Front-line council workers dealing with environmental emergencies are to be issued with radio sets.
Ships in the harbour sat much higher than normal
Great Yarmouth Borough Council said information and advice broadcast by BBC Radio Norfolk on the night of a surge tide in November helped their strategy.
The council has prepared a "lessons learned" report, which is due to go on public consultation.
As a result of the review, the council said it had increased its sandbag provision from 30,000 to 40,000.
Mark Burns, who is responsible for emergency planning in Great Yarmouth, said he had joked that local radio should be "in on the act" with the crews responding to major emergencies.
He said: "That was one of our lessons learned, the use of local media of getting information out and getting information back in.
"As a result we are going to be giving out radios for all our staff in their patch."
Similar reports have been prepared by Norfolk County Council and Norfolk Police, but Mr Burns said he wanted a separate evaluation for the borough.
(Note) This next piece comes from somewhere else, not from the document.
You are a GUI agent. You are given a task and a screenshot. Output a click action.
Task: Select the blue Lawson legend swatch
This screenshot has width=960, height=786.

Levels on the River Yare reached the bottom of the Haven Bridge
He added: "I think the other big area we would like feedback on is evacuation and shelter, and how people who stayed in the rest centres found things.
"We've had many positive letters in of support, but we also want to hear if there are any things that we could improve.
"In particular, we want to hear people's views about flood sirens, because we believe that things went very well and that it would have been inappropriate to have sounded the flood sirens."